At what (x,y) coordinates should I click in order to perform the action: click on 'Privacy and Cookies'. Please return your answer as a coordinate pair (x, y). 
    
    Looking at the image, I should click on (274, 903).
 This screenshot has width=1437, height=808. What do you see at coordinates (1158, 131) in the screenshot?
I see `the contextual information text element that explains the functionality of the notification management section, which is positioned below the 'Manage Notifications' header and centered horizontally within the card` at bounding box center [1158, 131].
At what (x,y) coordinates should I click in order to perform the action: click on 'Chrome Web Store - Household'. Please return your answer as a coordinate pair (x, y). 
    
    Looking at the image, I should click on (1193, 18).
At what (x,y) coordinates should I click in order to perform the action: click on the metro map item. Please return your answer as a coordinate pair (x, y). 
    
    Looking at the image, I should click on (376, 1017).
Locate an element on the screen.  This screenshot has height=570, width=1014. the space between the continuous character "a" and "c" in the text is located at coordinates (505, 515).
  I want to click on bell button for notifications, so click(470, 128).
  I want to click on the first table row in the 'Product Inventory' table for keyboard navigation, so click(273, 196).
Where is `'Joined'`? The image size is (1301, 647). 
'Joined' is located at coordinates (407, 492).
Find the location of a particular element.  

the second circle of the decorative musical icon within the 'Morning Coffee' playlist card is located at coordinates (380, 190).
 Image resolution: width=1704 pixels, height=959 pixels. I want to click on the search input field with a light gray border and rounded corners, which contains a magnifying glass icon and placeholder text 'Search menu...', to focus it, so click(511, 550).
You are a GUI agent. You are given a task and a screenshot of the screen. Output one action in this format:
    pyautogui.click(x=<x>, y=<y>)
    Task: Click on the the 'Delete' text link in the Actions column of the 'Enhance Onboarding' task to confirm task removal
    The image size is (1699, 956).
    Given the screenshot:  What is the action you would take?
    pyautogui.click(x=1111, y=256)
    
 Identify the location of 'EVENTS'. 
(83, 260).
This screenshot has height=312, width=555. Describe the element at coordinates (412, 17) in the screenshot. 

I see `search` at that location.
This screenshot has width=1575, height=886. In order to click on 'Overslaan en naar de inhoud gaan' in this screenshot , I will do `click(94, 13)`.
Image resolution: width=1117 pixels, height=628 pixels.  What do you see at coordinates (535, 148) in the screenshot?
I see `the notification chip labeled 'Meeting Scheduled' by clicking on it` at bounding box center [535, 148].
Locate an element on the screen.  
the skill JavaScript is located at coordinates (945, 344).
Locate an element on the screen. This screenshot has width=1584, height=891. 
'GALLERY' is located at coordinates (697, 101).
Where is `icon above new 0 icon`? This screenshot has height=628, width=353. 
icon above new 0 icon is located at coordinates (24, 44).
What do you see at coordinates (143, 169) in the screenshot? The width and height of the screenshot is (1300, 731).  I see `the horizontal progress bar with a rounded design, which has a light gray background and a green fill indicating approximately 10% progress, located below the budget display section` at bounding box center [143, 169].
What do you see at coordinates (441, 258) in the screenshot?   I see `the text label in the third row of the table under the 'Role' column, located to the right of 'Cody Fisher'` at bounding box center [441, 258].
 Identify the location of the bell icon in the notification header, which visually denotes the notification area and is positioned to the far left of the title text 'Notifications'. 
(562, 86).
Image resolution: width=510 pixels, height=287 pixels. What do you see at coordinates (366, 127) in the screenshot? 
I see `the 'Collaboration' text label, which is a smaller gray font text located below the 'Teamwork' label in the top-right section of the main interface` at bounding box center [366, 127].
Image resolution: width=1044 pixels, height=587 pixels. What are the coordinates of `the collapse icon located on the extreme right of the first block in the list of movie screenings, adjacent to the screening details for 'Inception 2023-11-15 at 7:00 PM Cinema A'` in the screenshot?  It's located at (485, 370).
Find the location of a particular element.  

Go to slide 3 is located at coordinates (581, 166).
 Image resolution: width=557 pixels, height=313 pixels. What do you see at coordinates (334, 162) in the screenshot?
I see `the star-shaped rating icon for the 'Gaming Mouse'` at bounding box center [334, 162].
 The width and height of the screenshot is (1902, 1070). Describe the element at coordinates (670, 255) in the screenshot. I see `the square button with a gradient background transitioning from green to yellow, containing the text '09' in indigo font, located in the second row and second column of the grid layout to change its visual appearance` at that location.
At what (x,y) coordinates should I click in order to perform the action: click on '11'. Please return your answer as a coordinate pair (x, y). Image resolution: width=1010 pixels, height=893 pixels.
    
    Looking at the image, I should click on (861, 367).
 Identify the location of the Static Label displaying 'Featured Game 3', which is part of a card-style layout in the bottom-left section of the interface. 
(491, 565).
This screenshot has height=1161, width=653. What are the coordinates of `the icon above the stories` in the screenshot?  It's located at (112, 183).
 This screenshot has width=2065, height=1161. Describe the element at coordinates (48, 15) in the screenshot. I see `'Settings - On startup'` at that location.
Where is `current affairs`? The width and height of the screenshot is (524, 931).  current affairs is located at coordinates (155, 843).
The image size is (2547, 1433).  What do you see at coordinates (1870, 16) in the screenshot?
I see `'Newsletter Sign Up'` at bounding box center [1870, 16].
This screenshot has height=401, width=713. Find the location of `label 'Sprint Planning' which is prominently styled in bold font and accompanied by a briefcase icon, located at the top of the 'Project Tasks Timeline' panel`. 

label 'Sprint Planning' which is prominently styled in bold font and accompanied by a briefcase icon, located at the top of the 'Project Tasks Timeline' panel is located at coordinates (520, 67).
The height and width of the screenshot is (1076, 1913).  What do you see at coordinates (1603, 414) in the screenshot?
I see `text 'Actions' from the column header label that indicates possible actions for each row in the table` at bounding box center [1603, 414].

__What is expected__:
Arrange every line of the data above into a Markdown table with the columns Row and Line, numbering each row and leaving out blank lines.

__Answer__:
| Row | Line |
|---|---|
| 1 | At what (x,y) coordinates should I click in order to perform the action: click on 'Privacy and Cookies'. Please return your answer as a coordinate pair (x, y).  |
| 2 |     Looking at the image, I should click on (274, 903). |
| 3 |  This screenshot has width=1437, height=808. What do you see at coordinates (1158, 131) in the screenshot? |
| 4 | I see `the contextual information text element that explains the functionality of the notification management section, which is positioned below the 'Manage Notifications' header and centered horizontally within the card` at bounding box center [1158, 131]. |
| 5 | At what (x,y) coordinates should I click in order to perform the action: click on 'Chrome Web Store - Household'. Please return your answer as a coordinate pair (x, y).  |
| 6 |     Looking at the image, I should click on (1193, 18). |
| 7 | At what (x,y) coordinates should I click in order to perform the action: click on the metro map item. Please return your answer as a coordinate pair (x, y).  |
| 8 |     Looking at the image, I should click on (376, 1017). |
| 9 | Locate an element on the screen.  This screenshot has height=570, width=1014. the space between the continuous character "a" and "c" in the text is located at coordinates (505, 515). |
| 10 |   I want to click on bell button for notifications, so click(470, 128). |
| 11 |   I want to click on the first table row in the 'Product Inventory' table for keyboard navigation, so click(273, 196). |
| 12 | Where is `'Joined'`? The image size is (1301, 647).  |
| 13 | 'Joined' is located at coordinates (407, 492). |
| 14 | Find the location of a particular element.   |
| 15 | the second circle of the decorative musical icon within the 'Morning Coffee' playlist card is located at coordinates (380, 190). |
| 16 |  Image resolution: width=1704 pixels, height=959 pixels. I want to click on the search input field with a light gray border and rounded corners, which contains a magnifying glass icon and placeholder text 'Search menu...', to focus it, so click(511, 550). |
| 17 | You are a GUI agent. You are given a task and a screenshot of the screen. Output one action in this format: |
| 18 |     pyautogui.click(x=<x>, y=<y>) |
| 19 |     Task: Click on the the 'Delete' text link in the Actions column of the 'Enhance Onboarding' task to confirm task removal |
| 20 |     The image size is (1699, 956). |
| 21 |     Given the screenshot:  What is the action you would take? |
| 22 |     pyautogui.click(x=1111, y=256) |
| 23 |  Identify the location of 'EVENTS'.  |
| 24 | (83, 260). |
| 25 | This screenshot has height=312, width=555. Describe the element at coordinates (412, 17) in the screenshot.  |
| 26 | I see `search` at that location. |
| 27 | This screenshot has width=1575, height=886. In order to click on 'Overslaan en naar de inhoud gaan' in this screenshot , I will do `click(94, 13)`. |
| 28 | Image resolution: width=1117 pixels, height=628 pixels.  What do you see at coordinates (535, 148) in the screenshot? |
| 29 | I see `the notification chip labeled 'Meeting Scheduled' by clicking on it` at bounding box center [535, 148]. |
| 30 | Locate an element on the screen.   |
| 31 | the skill JavaScript is located at coordinates (945, 344). |
| 32 | Locate an element on the screen. This screenshot has width=1584, height=891.  |
| 33 | 'GALLERY' is located at coordinates (697, 101). |
| 34 | Where is `icon above new 0 icon`? This screenshot has height=628, width=353.  |
| 35 | icon above new 0 icon is located at coordinates (24, 44). |
| 36 | What do you see at coordinates (143, 169) in the screenshot? The width and height of the screenshot is (1300, 731).  I see `the horizontal progress bar with a rounded design, which has a light gray background and a green fill indicating approximately 10% progress, located below the budget display section` at bounding box center [143, 169]. |
| 37 | What do you see at coordinates (441, 258) in the screenshot?   I see `the text label in the third row of the table under the 'Role' column, located to the right of 'Cody Fisher'` at bounding box center [441, 258]. |
| 38 |  Identify the location of the bell icon in the notification header, which visually denotes the notification area and is positioned to the far left of the title text 'Notifications'.  |
| 39 | (562, 86). |
| 40 | Image resolution: width=510 pixels, height=287 pixels. What do you see at coordinates (366, 127) in the screenshot?  |
| 41 | I see `the 'Collaboration' text label, which is a smaller gray font text located below the 'Teamwork' label in the top-right section of the main interface` at bounding box center [366, 127]. |
| 42 | Image resolution: width=1044 pixels, height=587 pixels. What are the coordinates of `the collapse icon located on the extreme right of the first block in the list of movie screenings, adjacent to the screening details for 'Inception 2023-11-15 at 7:00 PM Cinema A'` in the screenshot?  It's located at (485, 370). |
| 43 | Find the location of a particular element.   |
| 44 | Go to slide 3 is located at coordinates (581, 166). |
| 45 |  Image resolution: width=557 pixels, height=313 pixels. What do you see at coordinates (334, 162) in the screenshot? |
| 46 | I see `the star-shaped rating icon for the 'Gaming Mouse'` at bounding box center [334, 162]. |
| 47 |  The width and height of the screenshot is (1902, 1070). Describe the element at coordinates (670, 255) in the screenshot. I see `the square button with a gradient background transitioning from green to yellow, containing the text '09' in indigo font, located in the second row and second column of the grid layout to change its visual appearance` at that location. |
| 48 | At what (x,y) coordinates should I click in order to perform the action: click on '11'. Please return your answer as a coordinate pair (x, y). Image resolution: width=1010 pixels, height=893 pixels. |
| 49 |     Looking at the image, I should click on (861, 367). |
| 50 |  Identify the location of the Static Label displaying 'Featured Game 3', which is part of a card-style layout in the bottom-left section of the interface.  |
| 51 | (491, 565). |
| 52 | This screenshot has height=1161, width=653. What are the coordinates of `the icon above the stories` in the screenshot?  It's located at (112, 183). |
| 53 |  This screenshot has width=2065, height=1161. Describe the element at coordinates (48, 15) in the screenshot. I see `'Settings - On startup'` at that location. |
| 54 | Where is `current affairs`? The width and height of the screenshot is (524, 931).  current affairs is located at coordinates (155, 843). |
| 55 | The image size is (2547, 1433).  What do you see at coordinates (1870, 16) in the screenshot? |
| 56 | I see `'Newsletter Sign Up'` at bounding box center [1870, 16]. |
| 57 | This screenshot has height=401, width=713. Find the location of `label 'Sprint Planning' which is prominently styled in bold font and accompanied by a briefcase icon, located at the top of the 'Project Tasks Timeline' panel`.  |
| 58 | label 'Sprint Planning' which is prominently styled in bold font and accompanied by a briefcase icon, located at the top of the 'Project Tasks Timeline' panel is located at coordinates (520, 67). |
| 59 | The height and width of the screenshot is (1076, 1913).  What do you see at coordinates (1603, 414) in the screenshot? |
| 60 | I see `text 'Actions' from the column header label that indicates possible actions for each row in the table` at bounding box center [1603, 414]. |